Não sei quanto tempo fique preso àquele espetáculo que o tio Galarim me havia desvendado, e que jamais soubera que alua possuía palácios e cavalos brancos! Enquanto houve luar, noites seguidas deleitei-me na treva e no silêncio com os fantoches e os carros da noite.

Um dia, meu pai, à mesa perguntou ao irmão, de chofre:

- Nunca desejaste família?

Meu tio esboçou um gesto cortante e respondeu, como de sempre:

- Não tem importância, vamos adiante!

Meu pai desconversou, e quando tio Galarim saiu, minha mãe observou que ele tinha bom coração, e devia ter tido alguma coisa amorosa na vida. Aquilo tudo devia ser saudade... de mulher.

Rumores de que tínhamos um doido varrido na casa encheram a cidade. Meu pai, conceituado, começou a sofrer, embora evitasse o assunto. Tio Galarim continuou a sua fantasia, e já agora, quase todas as noites, houvesse ou não luar no vasto céu profundo.

Repentinamente, porém, tio Galarim deixou de sair com as suas esporas, chapéu de vaqueiro e chicote. Recolhia cedo, deitava-se calado e dormia roncando.

- Até que, afina, disseram a meu pai, o mano está calmo...

Um dia meu tio chegou-se a meu pai e lhe disse:

- Deixo tua casa; vendi os cavalos; vou-me daqui.

Arrumou a mala, chamou minha mãe, deu-lhe as botas e as esporas, o chicote.

- Venda-os, se quiser; ou os dê a quem quiser receber.

Nessa mesma tarde, entregou a meu pai um rolo de papel:

- É para o menino, quando publicar o seu primeiro livro.
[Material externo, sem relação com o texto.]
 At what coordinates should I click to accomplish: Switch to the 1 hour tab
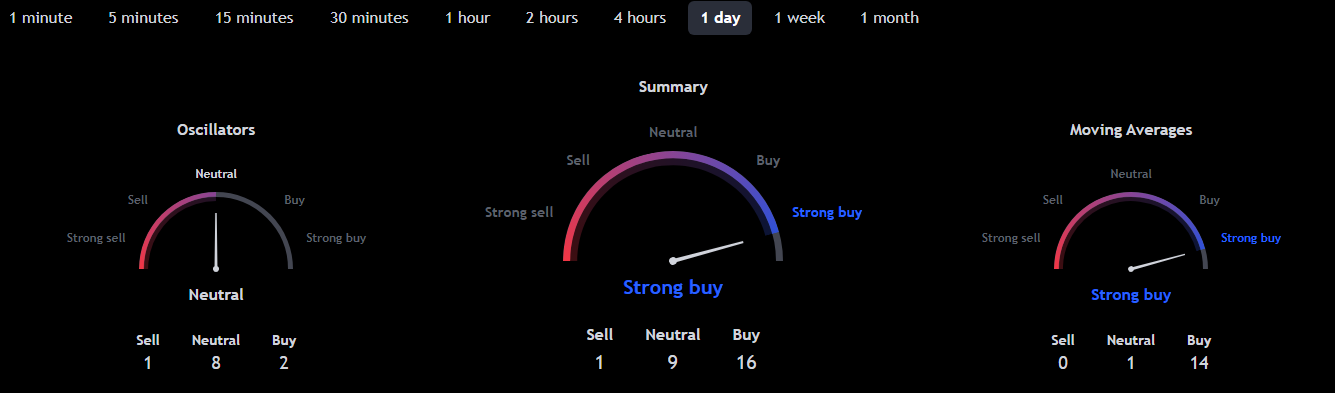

Meu pai esboçou um gesto de constrangimento, compreendendo o valor da lembrança e fez menção de acompanha-lo à estação, ao que ele se opôs com a cabeça negativamente.

Senti, nesse momento, enorme opressão e desandei a chorar. Tio Galarim, então, suspendeu-me à altura de suas pupilas pardas, banhadas de suave brilho, como que úmidas. Minha mãe derrubou uma lágrima e tentou falar qualquer, mas, não pode, porque ele ganhou a rua e pulou na charrete do Bepino, que há meia hora esperava na porta.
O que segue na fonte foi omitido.